__O que se pede__: Transcreva sem alterações, do excerto sobre a inspeção ao operador, a passagem que vai de "A alínea b)" a "matérias-primas neles incorporadas.".

__Excerto do documento__:
Alguns elementos apresentados não foram considerados na análise devido ao facto de não terem sido apresentadas evidências da sua ocorrência. Se alguns elementos não foram considerados na análise não foi por serem de difícil leitura ou compreensão […].
[…]
No ponto 6., o operador refere que os apuramentos efectuados pela inspecção estão todos errados, o que inquina as liquidações de dívida e as indicadas infracções. Refere ainda que, ao basear-se nos inventários relativos aos anos de 2013 e 2014, a equipa inspectiva apurou um resultado que não é real pois esses inventários contêm a totalidade de cada produto, o que está em EF e o que está no armazém comercial já introduzido no consumo. […].
Relativamente a este ponto, refira-se que a equipa inspectiva fundamenta em elementos concretos as suas conclusões e, ao contrário dos mapas de existências entregues posteriormente pelo operador, a reconstituição das existências indica claramente o documento que lhe serve de suporte.
O alegado pelo operador relativamente aos inventários de 2013 e 2014 ainda que poderia, em teoria, ser aceite como argumento para os produtos embalados. No entanto, o mesmo não acontece para os produtos sujeitos a IEC armazenados a granel. Com efeito, o operador apenas poderia ter armazenado álcool etílico e rum a granel em EF, dado que não introduziu no consumo aqueles produtos nem os adquiriu com IEC pago.
No entanto, analisados os elementos remetidos em sede de AP, constatou-se em vários produtos que o saldo mencionado no inventário fiscal é inferior ao saldo indicado de existências em EF, […]. Verificada a incoerência dos dados analisados, optou-se por seguir os inventários fiscais que, para todos os efeitos, foram declarados à Autoridade Tributária e Aduaneira no final de cada exercício.
[…]
No ponto 7., o operador elenca outras situações anómalas verificadas nas conclusões notificadas:
a) Omissão nas conclusões das quantidades de «macerados», com especial gravidade no que se refere a álcool, rum e vinho da Madeira […];
b) O álcool, o rum e o vinho da Madeira incorporados nos produtos macerados não foram abatidos na conta corrente do respectivo produto a granel. Também não foram consideradas as perdas reconhecidas nas autorizações de produção dos licores;
[…]
Relativamente à alínea a), não foram, efectivamente, incluídas as produções de macerados, visto que nunca foram apresentadas as respectivas fichas de produção, nem no decurso da inspecção nem em sede de AP, sem as quais não é possível quantificar as incorporações de rum, álcool etílico e Vinho da Madeira naqueles produtos.
A alínea b) é consequência da alínea a) pois não tendo sido identificadas as produções de macerados também não foram abatidas as matérias-primas neles incorporadas.

__Material fornecido__:

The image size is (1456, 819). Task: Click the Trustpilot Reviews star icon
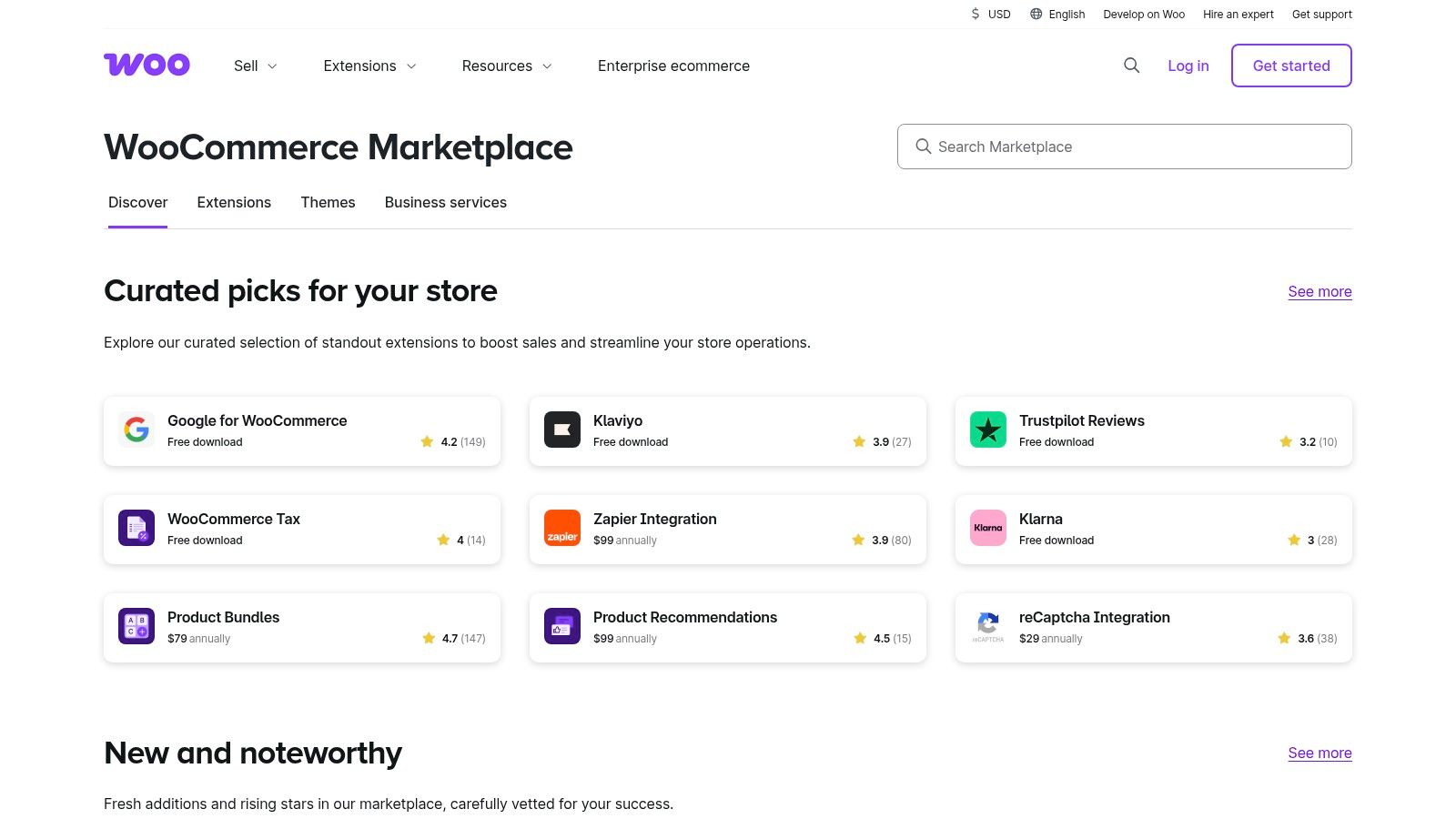click(x=987, y=430)
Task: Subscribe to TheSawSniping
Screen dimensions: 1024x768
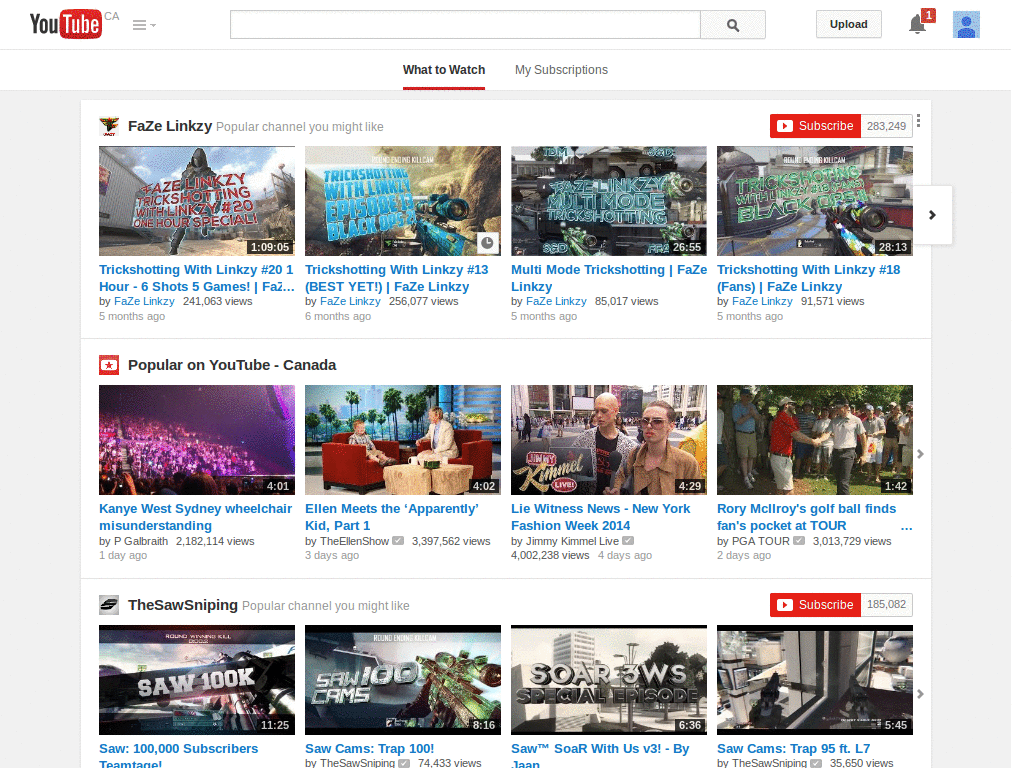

__Resposta__:
A alínea b) é consequência da alínea a) pois não tendo sido identificadas as produções de macerados também não foram abatidas as matérias-primas neles incorporadas.